Abstract: The talk will comprise two interconnected parts describing the development and targeting of epigenetic drugs for the treatment of disease.
The development of bromodomain ligands for the treatment of disease: bromodomains, protein modules that ‘read’ of lysine acetylation state, have emerged as important therapeutic targets for indications including oncology. I will describe our work on the design and synthesis of inhibitors for the BET and CREBBP/EP300 bromodomains, their biological effects, and their role as leads for cancer drug discovery. While the function of some human bromodomain-containing proteins (BCPs) has been heavily investigated, little is known about the role of these proteins in other species. I will describe work to identify 22 BCPs in Schistosoma mansoni (schistosomiasis/bilharzia). We have annotated one of these proteins as SmBRD3, in analogy to human BRD3, a member of the BET bromodomain family. I will discuss the design, synthesis, and validation of high affinity ligands for SmBRD3 and the use of these ligands in phenotypic studies on S. mansoni.

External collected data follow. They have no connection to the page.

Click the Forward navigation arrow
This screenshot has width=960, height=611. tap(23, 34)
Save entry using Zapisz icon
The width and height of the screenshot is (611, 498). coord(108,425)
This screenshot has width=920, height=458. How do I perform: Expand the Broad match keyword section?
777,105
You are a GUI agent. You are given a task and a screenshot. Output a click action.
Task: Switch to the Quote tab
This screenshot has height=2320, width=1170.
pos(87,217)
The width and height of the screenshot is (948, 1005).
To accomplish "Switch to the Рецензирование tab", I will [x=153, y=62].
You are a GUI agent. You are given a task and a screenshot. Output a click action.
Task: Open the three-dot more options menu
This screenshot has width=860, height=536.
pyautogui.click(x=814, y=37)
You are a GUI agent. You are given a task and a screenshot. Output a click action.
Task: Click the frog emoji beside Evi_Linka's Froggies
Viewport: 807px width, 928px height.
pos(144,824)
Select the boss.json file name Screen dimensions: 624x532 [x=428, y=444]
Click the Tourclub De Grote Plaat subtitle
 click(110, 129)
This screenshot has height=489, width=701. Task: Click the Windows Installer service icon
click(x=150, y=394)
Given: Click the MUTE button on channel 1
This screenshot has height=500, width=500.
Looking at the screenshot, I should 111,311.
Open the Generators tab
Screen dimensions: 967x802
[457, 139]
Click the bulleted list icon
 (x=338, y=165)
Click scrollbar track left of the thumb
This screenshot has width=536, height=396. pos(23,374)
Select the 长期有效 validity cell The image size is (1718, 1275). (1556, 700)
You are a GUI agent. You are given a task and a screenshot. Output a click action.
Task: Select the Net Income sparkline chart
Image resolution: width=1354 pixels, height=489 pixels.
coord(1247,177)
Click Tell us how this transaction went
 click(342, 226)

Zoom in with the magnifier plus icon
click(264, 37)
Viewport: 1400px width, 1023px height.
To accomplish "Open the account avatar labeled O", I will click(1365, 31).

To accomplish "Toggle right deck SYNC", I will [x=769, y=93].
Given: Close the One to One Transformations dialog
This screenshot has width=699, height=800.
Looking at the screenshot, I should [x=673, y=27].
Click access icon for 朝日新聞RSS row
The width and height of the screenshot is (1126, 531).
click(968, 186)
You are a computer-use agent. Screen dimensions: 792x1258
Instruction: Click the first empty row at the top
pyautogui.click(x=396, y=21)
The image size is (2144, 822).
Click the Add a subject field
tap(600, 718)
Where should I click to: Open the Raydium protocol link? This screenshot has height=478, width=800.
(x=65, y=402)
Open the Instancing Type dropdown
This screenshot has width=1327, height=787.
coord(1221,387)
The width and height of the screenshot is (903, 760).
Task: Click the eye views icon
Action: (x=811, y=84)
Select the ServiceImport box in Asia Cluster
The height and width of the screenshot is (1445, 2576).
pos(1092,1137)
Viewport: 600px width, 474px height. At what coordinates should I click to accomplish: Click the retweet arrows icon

Targeting and imaging tumour hypoxia: Tumor hypoxia (low oxygen) is associated with therapy resistance and poor patient prognosis. Hypoxia-activated prodrugs, which target oxygen-deficient cells, represent a promising treatment strategy. We have demonstrated the pre-clinical efficacy of NI-Pano, a novel hypoxia-activated pro-drug of the clinically used lysine deacetylase inhibitor, panobinostat. NI-Pano is stable in normoxic (21% oxygen) conditions and undergoes NADPH-CYP-mediated enzymatic bioreduction to release panobinostat in hypoxia (<0.1% oxygen). NI-Pano exhibited growth delay effects as a single agent in mouse tumor xenografts. Pharmacokinetic analysis confirmed the presence of panobinostat in hypoxic mouse xenografts, but not in circulating plasma or kidneys. Our preclinical results provide a strong mechanistic rationale for the clinical development of NI-Pano for selective targeting of hypoxic tumors. Work to develop complementary imaging agents for hypoxia will also be discussed.